But this time I couldn't possibly argue back without taking a look at the article you cited. So I became a subscriber once again, so that I can understand what you learned from that article.
Frankly, I was horrified. I don't really blame them; this is not a topic some journalist can casually report on. However, it is so misleading, and comes up with such wrong conclusions, I was just bummed. In fact, they have come up with stats that are just plain meaningless. What does
engineers per billion valuation ratio even mean? We already know their valuations are meaningless, and now that is used for measuring other things??? Reminds me of synthetic CDOs from sub-prime era.

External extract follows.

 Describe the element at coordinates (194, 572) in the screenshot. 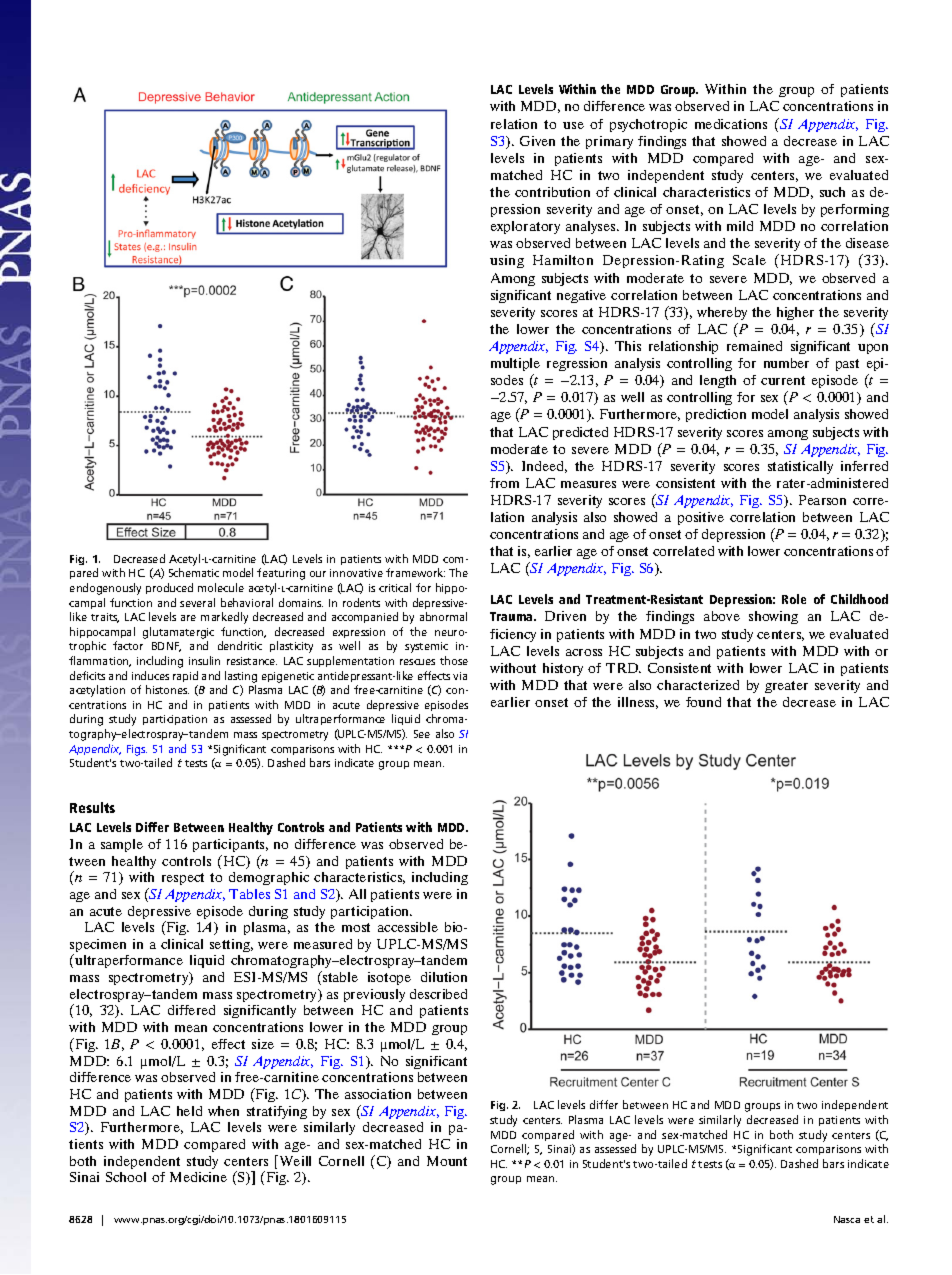

I see `Schematic` at that location.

How about engineers per billions-lost ratio while they are at it?
How do I know better than them? I have played every role in IT in the last 32 years (products and services), have worked in large companies as well as multiple startups, including last two as co-founder. And I still design and write code actively. So, I deeply care about this topic. When I used to run a rural IT product company for 16 years, I used to hire from 4th/5th tier engineer colleges and mentor them for 2-4 years before they flew the coup. Most of them now work for various hi-tech companies including Google. In other words, I have turned plenty of good/excellent engineers out of folks coming out of below average colleges. Many of them have told me how much difference their initial mentoring helped them later in their career. The first few years of mentoring is very important to create good engineers, if they didn't receive good training/mentoring/exposure before that. That is how most of the good engineers are made, since only small percentage can make it to NIT/IIT.
As a technology stack provider to other technology companies, I extensively cater to startups these days, with lots of visibility. Due to NDAs, I can't mention any details. But I can speak in general. Practically every startup is in the race for either revenue or market share, with VCs wielding the whip. They simply have no time for mentoring/training new hires. So, they hire experienced engineers and expect them to be productive from day one. However, they can hardly poach top talent from FANGMA unless they are hiring for top tier. So they end up hiring from regular IT companies which spent years mentoring talent, but don't have the finance to compete with highly funded startups. If regular IT companies try to pay startup salaries or FANGMA salaries, they would all go bankrupt. We should not forget that at least 90% of engineers are working for IT services giants, and other companies (of any size) that are not startups or not even IT companies. Only about 10% might work for FANGMA and all the highly funded startups put together. Yet this 10% category behaves like they are the norm, while they are actually the outliers.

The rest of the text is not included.